APPLY WHAT YOU READ:
**A.** Translate this sentence from the bioinformatics abstract into Spanish: "Analysis of these data requires using large quantities of data and reducing the complexity of the data to make them comprehensible."
**B.** Continue the bioinformatics abstract on gene expression data, starting after its last sentence and keeping its style.

PROVIDED TEXT:
Session E23 - Bioinformatics.
FOCUS session, Monday afternoon, March 12
Room 606, Washington State Convention Center
DNA microarray genome-wide expression data promise to enhance fundamental understanding of biological processes on the molecular level. Analysis of these data requires using large quantities of data and reducing the complexity of the data to make them comprehensible.
We describe the use of singular value decomposition in transforming genome-wide expression data from genes \times arrays space to ``eigengenes'' \times ``eigenarrays'' space, where the eigengenes (eigenarrays) are unique orthonormal superpositions of the genes (arrays). In this space the data are diagonalized, where each eigengene is expressed only in the corresponding eigenarray, with the corresponding ``eigenexpression'' level indicating their relative significance.

STUDY MATERIAL:
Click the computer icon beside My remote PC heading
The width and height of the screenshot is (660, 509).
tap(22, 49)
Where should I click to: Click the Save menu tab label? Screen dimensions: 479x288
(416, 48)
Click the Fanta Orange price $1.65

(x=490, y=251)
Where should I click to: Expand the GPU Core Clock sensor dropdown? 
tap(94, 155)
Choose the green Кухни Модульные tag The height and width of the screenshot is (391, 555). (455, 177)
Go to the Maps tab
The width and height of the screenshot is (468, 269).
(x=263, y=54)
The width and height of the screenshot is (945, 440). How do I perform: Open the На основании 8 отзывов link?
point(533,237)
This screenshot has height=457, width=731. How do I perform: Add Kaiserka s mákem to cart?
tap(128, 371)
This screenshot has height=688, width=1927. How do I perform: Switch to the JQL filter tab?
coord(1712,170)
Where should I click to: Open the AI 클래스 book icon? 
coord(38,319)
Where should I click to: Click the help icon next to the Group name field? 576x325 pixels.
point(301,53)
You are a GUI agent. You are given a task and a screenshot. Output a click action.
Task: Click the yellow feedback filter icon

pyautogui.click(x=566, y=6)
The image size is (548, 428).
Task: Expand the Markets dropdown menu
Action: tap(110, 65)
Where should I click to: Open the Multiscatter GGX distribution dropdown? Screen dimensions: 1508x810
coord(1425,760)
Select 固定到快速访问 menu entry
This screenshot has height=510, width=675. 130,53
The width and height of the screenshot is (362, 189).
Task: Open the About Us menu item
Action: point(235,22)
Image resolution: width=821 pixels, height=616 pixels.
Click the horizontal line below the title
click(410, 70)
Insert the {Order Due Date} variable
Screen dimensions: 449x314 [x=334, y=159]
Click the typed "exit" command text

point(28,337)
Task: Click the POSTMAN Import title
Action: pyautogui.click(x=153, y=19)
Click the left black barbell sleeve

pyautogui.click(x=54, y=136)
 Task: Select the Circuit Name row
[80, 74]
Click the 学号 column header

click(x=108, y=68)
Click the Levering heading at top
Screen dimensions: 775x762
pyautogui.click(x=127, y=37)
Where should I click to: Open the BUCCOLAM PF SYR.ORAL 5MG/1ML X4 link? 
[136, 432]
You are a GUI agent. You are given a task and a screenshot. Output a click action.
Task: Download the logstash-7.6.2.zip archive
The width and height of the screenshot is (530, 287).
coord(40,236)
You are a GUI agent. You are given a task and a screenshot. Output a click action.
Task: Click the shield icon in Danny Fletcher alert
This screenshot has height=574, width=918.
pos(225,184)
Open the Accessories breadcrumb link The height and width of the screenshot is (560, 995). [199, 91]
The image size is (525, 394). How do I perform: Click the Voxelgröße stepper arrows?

RESPONSES:
**A.** El análisis de estos datos requiere utilizar grandes cantidades de datos y reducir la complejidad de los datos para hacerlos comprensibles.

**B.**
We show that normalizing the data by filtering out the eigengenes (and eigenarrays), which are inferred to represent noise, or experimental artifacts, enables meaningful comparison of the expression of different genes across different arrays in different experiments. Sorting the data according to the eigengenes and eigenarrays gives a global picture of gene expression, in which individual genes and arrays appear to be classified into groups of similar regulation and function, or similar cellular state and biological phenotype, respectively. In some experiments, the significant eigengenes and eigenarrays can be associated with genome-wide effects of regulators, or with measured samples, in which these regulators are overactive or underactive, respectively.